Department of Mathematics, Indian Institute of Technology Indore, Simrol, Indore, 453552, India; Department of Robotics, University of Michigan, Ann Arbor, MI, 48109, USA.
Neural Netw. 2023 Jan;157:125-135. doi: 10.1016/j.neunet.2022.10.003. Epub 2022 Oct 15.

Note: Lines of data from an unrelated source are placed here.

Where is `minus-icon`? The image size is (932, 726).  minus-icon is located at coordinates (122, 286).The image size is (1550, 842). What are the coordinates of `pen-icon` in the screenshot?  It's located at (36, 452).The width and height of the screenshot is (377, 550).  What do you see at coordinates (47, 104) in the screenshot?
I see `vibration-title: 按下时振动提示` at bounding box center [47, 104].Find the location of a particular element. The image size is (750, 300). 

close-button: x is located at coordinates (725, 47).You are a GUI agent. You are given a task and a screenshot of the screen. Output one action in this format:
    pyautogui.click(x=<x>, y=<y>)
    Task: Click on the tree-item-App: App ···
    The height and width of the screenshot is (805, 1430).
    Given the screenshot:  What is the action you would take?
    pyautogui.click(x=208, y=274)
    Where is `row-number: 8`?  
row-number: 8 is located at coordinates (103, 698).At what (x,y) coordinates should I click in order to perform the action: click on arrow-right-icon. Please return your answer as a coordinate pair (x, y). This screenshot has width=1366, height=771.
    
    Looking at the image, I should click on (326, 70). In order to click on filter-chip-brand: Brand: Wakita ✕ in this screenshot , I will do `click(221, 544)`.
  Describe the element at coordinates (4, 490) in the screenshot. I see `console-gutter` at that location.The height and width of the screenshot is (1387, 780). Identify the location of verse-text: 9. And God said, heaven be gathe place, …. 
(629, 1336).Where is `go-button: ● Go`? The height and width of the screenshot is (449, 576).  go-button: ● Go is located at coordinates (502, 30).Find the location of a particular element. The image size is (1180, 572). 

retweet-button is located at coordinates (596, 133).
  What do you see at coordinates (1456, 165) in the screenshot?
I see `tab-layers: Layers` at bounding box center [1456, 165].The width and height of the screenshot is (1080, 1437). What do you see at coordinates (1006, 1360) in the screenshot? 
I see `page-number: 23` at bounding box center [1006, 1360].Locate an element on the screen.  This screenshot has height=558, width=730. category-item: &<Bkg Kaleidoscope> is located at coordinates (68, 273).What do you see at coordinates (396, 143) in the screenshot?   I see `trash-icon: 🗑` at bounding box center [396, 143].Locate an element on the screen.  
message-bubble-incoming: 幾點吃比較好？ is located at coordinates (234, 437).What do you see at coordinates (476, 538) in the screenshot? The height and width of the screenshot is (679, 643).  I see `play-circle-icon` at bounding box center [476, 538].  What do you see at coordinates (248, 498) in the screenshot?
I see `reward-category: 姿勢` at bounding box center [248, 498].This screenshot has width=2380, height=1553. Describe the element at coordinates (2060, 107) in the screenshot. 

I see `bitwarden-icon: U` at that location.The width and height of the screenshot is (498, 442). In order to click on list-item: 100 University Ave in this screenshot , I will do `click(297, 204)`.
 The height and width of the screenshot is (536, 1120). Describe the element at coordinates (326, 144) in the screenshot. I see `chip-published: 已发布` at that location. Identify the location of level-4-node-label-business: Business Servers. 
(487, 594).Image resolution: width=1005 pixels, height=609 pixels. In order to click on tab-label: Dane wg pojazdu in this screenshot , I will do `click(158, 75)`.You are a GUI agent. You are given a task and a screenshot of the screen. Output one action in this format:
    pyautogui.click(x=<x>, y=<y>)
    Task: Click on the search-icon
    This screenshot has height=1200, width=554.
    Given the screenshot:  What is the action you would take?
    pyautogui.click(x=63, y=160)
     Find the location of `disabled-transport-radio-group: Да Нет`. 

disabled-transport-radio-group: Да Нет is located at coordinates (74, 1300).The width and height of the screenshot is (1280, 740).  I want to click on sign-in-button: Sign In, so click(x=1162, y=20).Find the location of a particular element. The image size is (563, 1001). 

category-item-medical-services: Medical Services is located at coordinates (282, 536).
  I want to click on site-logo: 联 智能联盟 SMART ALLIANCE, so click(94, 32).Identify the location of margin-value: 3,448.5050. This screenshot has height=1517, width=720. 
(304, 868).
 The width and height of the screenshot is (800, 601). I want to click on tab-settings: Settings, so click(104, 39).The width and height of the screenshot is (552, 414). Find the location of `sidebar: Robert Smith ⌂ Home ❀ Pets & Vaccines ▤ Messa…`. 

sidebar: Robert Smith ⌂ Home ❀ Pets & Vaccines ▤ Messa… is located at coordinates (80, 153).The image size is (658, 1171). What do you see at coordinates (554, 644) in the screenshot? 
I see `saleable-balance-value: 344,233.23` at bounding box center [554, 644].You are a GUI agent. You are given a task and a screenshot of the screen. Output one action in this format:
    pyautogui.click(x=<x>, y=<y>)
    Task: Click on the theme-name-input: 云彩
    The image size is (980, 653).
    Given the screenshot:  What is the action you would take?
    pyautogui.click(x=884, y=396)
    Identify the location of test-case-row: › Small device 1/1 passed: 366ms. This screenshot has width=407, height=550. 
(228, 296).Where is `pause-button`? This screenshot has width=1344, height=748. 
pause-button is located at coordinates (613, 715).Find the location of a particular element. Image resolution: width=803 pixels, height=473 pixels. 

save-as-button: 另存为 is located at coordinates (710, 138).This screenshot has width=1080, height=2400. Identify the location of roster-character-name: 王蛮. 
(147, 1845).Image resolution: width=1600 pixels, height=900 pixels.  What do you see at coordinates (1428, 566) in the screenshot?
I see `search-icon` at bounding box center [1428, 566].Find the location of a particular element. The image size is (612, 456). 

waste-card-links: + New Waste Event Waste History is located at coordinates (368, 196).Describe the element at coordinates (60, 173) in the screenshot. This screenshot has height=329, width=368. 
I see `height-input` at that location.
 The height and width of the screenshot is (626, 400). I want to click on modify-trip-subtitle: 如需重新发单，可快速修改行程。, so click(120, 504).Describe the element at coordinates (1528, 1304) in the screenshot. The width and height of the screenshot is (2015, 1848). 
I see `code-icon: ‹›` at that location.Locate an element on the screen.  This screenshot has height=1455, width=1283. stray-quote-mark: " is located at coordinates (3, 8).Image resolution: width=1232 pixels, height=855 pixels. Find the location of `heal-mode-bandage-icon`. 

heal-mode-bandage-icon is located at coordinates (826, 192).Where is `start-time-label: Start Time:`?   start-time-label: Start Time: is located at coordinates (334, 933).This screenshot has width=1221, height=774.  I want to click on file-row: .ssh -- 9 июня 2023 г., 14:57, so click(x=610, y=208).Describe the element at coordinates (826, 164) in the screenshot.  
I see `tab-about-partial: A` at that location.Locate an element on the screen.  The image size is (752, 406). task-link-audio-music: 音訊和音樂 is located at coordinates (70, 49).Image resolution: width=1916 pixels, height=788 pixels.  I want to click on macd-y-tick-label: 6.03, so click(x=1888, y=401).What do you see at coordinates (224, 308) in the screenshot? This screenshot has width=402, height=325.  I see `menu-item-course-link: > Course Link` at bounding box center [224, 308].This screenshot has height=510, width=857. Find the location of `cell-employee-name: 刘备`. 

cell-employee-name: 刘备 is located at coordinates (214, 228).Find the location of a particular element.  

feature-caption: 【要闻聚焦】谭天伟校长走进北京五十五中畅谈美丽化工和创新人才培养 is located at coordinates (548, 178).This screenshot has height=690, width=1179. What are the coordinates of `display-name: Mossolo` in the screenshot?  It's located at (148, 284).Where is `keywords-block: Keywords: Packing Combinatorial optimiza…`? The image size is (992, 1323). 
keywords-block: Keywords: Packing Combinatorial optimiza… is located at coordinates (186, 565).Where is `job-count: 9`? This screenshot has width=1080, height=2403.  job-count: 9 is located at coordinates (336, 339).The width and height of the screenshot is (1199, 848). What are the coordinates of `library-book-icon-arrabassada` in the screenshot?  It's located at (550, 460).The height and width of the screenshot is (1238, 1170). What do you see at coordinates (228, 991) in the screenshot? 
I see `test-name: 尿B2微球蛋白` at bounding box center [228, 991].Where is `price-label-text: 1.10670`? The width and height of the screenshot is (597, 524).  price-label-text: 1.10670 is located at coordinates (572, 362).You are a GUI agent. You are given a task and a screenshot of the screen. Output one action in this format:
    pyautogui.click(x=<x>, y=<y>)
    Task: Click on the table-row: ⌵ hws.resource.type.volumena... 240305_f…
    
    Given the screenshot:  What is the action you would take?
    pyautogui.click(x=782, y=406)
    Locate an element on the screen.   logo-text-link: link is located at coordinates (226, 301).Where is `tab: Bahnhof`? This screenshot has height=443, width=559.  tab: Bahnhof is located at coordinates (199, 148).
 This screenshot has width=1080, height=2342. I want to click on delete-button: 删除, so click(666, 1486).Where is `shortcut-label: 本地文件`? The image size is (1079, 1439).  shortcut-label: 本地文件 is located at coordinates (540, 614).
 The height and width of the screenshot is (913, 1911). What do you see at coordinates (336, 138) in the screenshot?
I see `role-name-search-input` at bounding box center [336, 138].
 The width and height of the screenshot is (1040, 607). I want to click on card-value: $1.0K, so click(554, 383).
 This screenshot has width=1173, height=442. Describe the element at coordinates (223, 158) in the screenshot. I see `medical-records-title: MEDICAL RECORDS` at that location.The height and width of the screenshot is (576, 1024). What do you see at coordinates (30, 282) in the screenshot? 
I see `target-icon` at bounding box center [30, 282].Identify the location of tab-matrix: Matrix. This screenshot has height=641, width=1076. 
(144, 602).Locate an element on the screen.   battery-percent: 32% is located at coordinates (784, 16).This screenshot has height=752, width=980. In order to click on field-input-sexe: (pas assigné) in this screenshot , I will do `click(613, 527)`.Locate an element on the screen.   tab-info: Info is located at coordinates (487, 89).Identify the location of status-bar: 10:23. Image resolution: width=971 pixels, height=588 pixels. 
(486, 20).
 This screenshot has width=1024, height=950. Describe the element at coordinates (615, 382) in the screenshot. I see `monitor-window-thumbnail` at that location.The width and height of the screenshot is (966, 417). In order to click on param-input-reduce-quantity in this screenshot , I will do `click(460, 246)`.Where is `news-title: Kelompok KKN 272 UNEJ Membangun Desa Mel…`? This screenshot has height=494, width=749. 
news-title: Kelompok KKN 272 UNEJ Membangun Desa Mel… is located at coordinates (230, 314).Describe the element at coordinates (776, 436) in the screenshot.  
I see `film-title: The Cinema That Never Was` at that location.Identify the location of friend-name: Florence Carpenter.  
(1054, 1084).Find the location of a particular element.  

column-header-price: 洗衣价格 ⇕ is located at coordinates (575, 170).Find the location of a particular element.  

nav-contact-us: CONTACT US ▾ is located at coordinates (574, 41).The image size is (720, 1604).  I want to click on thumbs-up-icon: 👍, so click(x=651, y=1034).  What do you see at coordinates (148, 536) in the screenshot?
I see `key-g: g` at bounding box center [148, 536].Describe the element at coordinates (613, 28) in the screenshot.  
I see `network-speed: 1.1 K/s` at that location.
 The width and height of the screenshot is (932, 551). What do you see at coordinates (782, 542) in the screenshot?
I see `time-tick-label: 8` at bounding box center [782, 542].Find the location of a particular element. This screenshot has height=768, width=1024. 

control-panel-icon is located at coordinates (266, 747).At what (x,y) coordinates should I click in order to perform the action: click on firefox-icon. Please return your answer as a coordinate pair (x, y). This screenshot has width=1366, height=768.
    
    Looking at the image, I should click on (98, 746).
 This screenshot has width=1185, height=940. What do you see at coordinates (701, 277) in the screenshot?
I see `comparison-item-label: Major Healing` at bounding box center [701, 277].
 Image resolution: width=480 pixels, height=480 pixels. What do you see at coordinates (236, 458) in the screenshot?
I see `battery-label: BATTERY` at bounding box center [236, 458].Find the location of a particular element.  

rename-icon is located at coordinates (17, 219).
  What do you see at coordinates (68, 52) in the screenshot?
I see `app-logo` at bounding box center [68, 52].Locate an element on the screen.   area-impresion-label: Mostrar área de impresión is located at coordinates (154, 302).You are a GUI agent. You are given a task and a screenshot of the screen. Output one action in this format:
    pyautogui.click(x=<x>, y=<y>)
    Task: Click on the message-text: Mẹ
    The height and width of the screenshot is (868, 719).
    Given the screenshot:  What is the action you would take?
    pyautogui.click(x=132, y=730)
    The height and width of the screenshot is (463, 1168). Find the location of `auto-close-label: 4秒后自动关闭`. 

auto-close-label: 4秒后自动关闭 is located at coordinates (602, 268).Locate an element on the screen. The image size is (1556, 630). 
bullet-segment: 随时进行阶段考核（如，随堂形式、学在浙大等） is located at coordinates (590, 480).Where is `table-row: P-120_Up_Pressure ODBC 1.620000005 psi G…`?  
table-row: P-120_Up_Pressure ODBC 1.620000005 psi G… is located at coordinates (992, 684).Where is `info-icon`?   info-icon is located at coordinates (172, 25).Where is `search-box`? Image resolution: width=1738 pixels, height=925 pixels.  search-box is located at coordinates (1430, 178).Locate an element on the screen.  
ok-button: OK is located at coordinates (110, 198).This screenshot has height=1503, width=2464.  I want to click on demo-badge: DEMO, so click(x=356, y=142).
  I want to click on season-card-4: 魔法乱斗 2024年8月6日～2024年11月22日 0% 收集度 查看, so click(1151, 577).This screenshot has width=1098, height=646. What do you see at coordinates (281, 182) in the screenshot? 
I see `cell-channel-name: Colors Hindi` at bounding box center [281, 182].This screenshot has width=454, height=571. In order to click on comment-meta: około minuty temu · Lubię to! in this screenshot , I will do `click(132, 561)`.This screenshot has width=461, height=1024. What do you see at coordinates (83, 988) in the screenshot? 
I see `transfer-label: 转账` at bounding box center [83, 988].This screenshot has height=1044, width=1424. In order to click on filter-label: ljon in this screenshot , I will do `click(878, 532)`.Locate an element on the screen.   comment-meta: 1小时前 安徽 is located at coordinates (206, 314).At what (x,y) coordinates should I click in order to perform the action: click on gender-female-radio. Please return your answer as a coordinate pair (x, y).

Imbalanced datasets are prominent in real-world problems. In such problems, the data samples in one class are significantly higher than in the other classes, even though the other classes might be more important. The standard classification algorithms may classify all the data into the majority class, and this is a significant drawback of most standard learning algorithms, so imbalanced datasets need to be handled carefully. One of the traditional algorithms, twin support vector machines (TSVM), performed well on balanced data classification but poorly on imbalanced datasets classification. In order to improve the TSVM algorithm's classification ability for imbalanced datasets, recently, driven by the universum twin support vector machine (UTSVM), a reduced universum twin support vector machine for class imbalance learning (RUTSVM) was proposed. The dual problem and finding classifiers involve matrix inverse computation, which is one of RUTSVM's key drawbacks. In this paper, we improve the RUTSVM and propose an improved reduced universum twin support vector machine for class imbalance learning (IRUTSVM). We offer alternative Lagrangian functions to tackle the primal problems of RUTSVM in the suggested IRUTSVM approach by inserting one of the terms in the objective function into the constraints. As a result, we obtain new dual formulation for each optimization problem so that we need not compute inverse matrices neither in the training process nor in finding the classifiers. Moreover, the smaller size of the rectangular kernel matrices is used to reduce the computational time. Extensive testing is carried out on a variety of synthetic and real-world imbalanced datasets, and the findings show that the IRUTSVM algorithm outperforms the TSVM, UTSVM, and RUTSVM algorithms in terms of generalization performance.
不平衡数据集在现实世界问题中很突出。在这类问题中,一个类别的数据样本显著高于其他类别,尽管其他类别可能更重要。标准分类算法可能会将所有数据分类到多数类中,这是大多数标准学习算法的一个重大缺陷,因此需要谨慎处理不平衡数据集。传统算法之一的孪生支持向量机(TSVM)在平衡数据分类上表现良好,但在不平衡数据集分类上表现不佳。为了提高TSVM算法对不平衡数据集的分类能力,最近,在全域孪生支持向量机(UTSVM)的推动下,提出了一种用于类别不平衡学习的约简全域孪生支持向量机(RUTSVM)。对偶问题和寻找分类器涉及矩阵求逆计算,这是RUTSVM的关键缺陷之一。在本文中,我们改进了RUTSVM,并提出了一种改进的用于类别不平衡学习的约简全域孪生支持向量机(IRUTSVM)。我们通过将目标函数中的一项插入约束中来提供替代拉格朗日函数,以解决所提出的IRUTSVM方法中RUTSVM的原始问题。结果,我们为每个优化问题获得了新的对偶形式,这样在训练过程和寻找分类器时都无需计算逆矩阵。此外,使用较小尺寸的矩形核矩阵来减少计算时间。我们在各种合成和真实世界的不平衡数据集上进行了广泛测试,结果表明IRUTSVM算法在泛化性能方面优于TSVM、UTSVM和RUTSVM算法。